→ **WHAT THE EXERCISE ASKS**
If a line in the entries below includes "agent", show that line.

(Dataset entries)
_ _ _
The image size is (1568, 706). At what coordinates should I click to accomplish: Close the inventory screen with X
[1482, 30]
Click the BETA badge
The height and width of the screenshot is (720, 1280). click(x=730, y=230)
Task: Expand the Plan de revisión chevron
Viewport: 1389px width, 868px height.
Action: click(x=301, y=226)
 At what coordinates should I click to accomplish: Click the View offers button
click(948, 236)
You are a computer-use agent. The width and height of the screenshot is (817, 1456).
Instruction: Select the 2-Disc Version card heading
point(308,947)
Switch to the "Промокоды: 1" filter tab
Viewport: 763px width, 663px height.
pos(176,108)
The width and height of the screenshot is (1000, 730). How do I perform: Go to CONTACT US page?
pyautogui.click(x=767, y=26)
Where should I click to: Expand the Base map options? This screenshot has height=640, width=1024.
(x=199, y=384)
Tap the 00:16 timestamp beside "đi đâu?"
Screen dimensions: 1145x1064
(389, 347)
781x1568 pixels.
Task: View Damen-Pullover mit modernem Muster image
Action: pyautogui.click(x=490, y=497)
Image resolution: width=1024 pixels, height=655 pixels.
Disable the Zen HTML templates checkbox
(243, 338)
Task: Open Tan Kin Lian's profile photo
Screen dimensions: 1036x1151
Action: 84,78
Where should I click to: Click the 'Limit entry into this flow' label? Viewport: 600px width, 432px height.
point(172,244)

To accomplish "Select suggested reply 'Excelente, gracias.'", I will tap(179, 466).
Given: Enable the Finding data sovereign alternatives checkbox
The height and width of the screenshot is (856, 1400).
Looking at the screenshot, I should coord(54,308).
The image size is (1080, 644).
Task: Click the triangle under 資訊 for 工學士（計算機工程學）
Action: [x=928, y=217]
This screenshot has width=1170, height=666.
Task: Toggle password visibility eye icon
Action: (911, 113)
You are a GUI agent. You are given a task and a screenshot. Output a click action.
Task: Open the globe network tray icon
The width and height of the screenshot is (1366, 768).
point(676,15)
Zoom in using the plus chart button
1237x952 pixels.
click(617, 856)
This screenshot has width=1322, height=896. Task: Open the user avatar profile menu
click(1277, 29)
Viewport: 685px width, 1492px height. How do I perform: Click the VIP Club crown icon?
_ _ _
→ **REPLY TO THE TASK**
You are a computer-use agent. The width and height of the screenshot is (817, 1456).
You are a GUI agent. You are given a task and a screenshot. Output a click action.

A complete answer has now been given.